(TASK SET)
A. Set down, word for word, the part of the passage on the 1989–90 Michigan State Spartans from "Big Ten champions Great" up to and including "(15–3 Big Ten)".
B. Summarize the passage on the 1989–90 Michigan State Spartans men's basketball team in two sentences.

(PASSAGE PROVIDED)
** START **
Big Ten champions Great Alaska Shootout champions Oldsmobile Spartan Classic champions

NCAA tournament, Sweet Sixteen
- Conference: Big Ten Conference

Ranking
- Coaches: No. 4
- AP: No. 3
- Record: 28–6 (15–3 Big Ten)
- Head coach: Jud Heathcote (14th season);
- Assistant coaches: Tom Izzo; Herb Williams; Jim Boylen;
- Captains: Steve Smith; Ken Redfield;
- Home arena: Breslin Center

= 1989–90 Michigan State Spartans men's basketball team =

American college basketball season

The 1989–90 Michigan State Spartans men's basketball team represented Michigan State University in the 1989–90 NCAA Division I men's basketball season. The team played their home games at newly-opened Breslin Center in East Lansing, Michigan and were members of the Big Ten Conference. They were coached by Jud Heathcote in his 14th year at Michigan State. The Spartans finished the season with a record of 28–6, 15–3 to win the Big Ten championship by two games. As the No. 3-ranked team in the country, they received the conference's automatic bid to the NCAA tournament as the No. 1 seed in the Southeast region. In the first round, they narrowly avoided becoming the first No. 1 seed to lose a No. 16 seed, beating Murray State in overtime. They then defeated UC Santa Barbara in the second round to earn a trip to the Sweet Sixteen, their first trip since 1986. There they lost in overtime to Georgia Tech.
** END **
Records from a collection
** START **
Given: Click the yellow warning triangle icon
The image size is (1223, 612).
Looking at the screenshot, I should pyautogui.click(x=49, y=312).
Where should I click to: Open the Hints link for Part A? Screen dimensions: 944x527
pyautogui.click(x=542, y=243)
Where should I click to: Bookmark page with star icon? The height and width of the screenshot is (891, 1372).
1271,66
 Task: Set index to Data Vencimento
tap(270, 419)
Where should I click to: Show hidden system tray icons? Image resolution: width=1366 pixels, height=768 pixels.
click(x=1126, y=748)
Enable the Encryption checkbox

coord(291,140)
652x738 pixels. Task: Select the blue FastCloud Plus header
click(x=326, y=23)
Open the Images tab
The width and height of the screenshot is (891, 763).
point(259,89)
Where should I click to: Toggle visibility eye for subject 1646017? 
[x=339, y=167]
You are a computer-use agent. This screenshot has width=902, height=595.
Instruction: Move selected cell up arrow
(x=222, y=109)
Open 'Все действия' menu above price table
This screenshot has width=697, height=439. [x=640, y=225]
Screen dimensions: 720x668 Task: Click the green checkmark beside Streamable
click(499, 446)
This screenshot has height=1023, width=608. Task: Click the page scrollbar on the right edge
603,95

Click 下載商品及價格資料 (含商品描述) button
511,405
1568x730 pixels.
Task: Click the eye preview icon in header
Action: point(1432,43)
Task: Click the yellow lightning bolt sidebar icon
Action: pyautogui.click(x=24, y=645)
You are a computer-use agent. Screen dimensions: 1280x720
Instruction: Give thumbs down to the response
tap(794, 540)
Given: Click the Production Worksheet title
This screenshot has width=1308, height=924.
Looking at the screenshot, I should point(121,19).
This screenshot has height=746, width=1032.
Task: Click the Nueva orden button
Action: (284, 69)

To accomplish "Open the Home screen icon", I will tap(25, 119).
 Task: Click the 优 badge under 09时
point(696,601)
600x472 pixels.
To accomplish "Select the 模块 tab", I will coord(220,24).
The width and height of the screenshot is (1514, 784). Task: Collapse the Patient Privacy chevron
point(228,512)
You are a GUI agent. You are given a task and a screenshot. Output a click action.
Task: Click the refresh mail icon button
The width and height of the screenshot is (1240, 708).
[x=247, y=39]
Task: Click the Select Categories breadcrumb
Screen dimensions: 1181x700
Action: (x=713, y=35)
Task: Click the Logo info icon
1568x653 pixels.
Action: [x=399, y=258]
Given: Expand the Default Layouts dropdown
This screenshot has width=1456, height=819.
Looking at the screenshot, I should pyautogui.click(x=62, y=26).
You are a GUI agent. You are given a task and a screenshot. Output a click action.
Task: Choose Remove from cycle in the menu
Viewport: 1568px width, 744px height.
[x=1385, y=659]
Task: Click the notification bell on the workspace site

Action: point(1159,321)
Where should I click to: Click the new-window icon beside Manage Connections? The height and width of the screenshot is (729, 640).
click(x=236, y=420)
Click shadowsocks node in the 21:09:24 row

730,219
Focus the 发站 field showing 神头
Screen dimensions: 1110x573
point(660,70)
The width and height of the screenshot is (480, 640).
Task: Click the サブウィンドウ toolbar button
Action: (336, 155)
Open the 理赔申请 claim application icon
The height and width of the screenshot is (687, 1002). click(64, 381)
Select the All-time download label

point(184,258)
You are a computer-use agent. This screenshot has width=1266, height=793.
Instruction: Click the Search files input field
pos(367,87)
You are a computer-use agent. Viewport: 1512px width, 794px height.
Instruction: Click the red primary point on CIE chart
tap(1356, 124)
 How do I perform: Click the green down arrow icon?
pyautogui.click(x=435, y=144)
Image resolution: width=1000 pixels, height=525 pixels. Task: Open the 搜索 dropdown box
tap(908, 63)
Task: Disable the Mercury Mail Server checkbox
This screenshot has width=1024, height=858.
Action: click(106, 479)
** END **
(TASK RESPONSES)
A.
Big Ten champions Great Alaska Shootout champions Oldsmobile Spartan Classic champions

NCAA tournament, Sweet Sixteen
- Conference: Big Ten Conference

Ranking
- Coaches: No. 4
- AP: No. 3
- Record: 28–6 (15–3 Big Ten)

B. Coached by Jud Heathcote in his 14th year, the 1989–90 Michigan State Spartans played at the newly opened Breslin Center and won the Big Ten championship with a 28–6 record, 15–3 in conference play. As the No. 1 seed in the Southeast region, they beat Murray State in overtime and UC Santa Barbara to reach the Sweet Sixteen, where they lost in overtime to Georgia Tech.